_Set exercise:_
Copy the entries word for word, from the line that contains "Task: Click the ความผันผวนต่ำ" down through the line that contains "tap(886, 19)", including both of those lines.

(Data for locating words and elements)
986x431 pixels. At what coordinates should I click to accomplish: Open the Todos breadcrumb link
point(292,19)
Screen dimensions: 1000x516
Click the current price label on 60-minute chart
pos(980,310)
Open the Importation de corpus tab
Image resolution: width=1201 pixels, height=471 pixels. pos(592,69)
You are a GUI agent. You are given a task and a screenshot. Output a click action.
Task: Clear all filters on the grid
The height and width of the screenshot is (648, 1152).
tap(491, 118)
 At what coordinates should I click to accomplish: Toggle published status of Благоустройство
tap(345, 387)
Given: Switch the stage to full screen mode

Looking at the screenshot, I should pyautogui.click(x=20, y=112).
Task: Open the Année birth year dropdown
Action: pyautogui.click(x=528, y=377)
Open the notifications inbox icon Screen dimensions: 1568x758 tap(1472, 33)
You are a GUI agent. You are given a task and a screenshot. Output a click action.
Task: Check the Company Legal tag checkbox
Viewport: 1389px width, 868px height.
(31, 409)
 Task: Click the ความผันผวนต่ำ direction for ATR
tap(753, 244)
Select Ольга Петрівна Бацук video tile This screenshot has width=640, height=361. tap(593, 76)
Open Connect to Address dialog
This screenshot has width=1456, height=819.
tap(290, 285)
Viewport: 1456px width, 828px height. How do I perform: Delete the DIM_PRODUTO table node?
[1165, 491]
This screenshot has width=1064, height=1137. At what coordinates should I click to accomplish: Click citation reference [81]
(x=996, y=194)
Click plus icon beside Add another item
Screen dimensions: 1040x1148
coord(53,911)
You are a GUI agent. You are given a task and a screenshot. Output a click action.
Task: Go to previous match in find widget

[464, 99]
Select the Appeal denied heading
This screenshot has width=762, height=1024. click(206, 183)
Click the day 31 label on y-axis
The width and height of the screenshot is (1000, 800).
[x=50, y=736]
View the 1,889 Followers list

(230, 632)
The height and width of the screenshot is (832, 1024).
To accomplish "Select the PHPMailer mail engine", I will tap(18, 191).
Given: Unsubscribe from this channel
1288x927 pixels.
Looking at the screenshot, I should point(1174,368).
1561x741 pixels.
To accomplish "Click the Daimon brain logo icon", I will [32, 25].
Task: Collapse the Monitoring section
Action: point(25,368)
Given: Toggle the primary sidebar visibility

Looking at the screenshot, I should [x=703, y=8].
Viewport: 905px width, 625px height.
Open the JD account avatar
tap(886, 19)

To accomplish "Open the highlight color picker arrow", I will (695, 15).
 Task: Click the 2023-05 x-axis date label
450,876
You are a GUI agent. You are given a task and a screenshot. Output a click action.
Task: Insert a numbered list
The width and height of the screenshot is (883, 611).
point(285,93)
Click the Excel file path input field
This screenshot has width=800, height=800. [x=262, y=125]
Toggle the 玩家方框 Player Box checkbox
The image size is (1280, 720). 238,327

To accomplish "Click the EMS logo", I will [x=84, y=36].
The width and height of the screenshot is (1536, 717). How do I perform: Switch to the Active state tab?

_Worked solution:_
 Task: Click the ความผันผวนต่ำ direction for ATR
tap(753, 244)
Select Ольга Петрівна Бацук video tile This screenshot has width=640, height=361. tap(593, 76)
Open Connect to Address dialog
This screenshot has width=1456, height=819.
tap(290, 285)
Viewport: 1456px width, 828px height. How do I perform: Delete the DIM_PRODUTO table node?
[1165, 491]
This screenshot has width=1064, height=1137. At what coordinates should I click to accomplish: Click citation reference [81]
(x=996, y=194)
Click plus icon beside Add another item
Screen dimensions: 1040x1148
coord(53,911)
You are a GUI agent. You are given a task and a screenshot. Output a click action.
Task: Go to previous match in find widget

[464, 99]
Select the Appeal denied heading
This screenshot has width=762, height=1024. click(206, 183)
Click the day 31 label on y-axis
The width and height of the screenshot is (1000, 800).
[x=50, y=736]
View the 1,889 Followers list

(230, 632)
The height and width of the screenshot is (832, 1024).
To accomplish "Select the PHPMailer mail engine", I will tap(18, 191).
Given: Unsubscribe from this channel
1288x927 pixels.
Looking at the screenshot, I should point(1174,368).
1561x741 pixels.
To accomplish "Click the Daimon brain logo icon", I will [32, 25].
Task: Collapse the Monitoring section
Action: point(25,368)
Given: Toggle the primary sidebar visibility

Looking at the screenshot, I should [x=703, y=8].
Viewport: 905px width, 625px height.
Open the JD account avatar
tap(886, 19)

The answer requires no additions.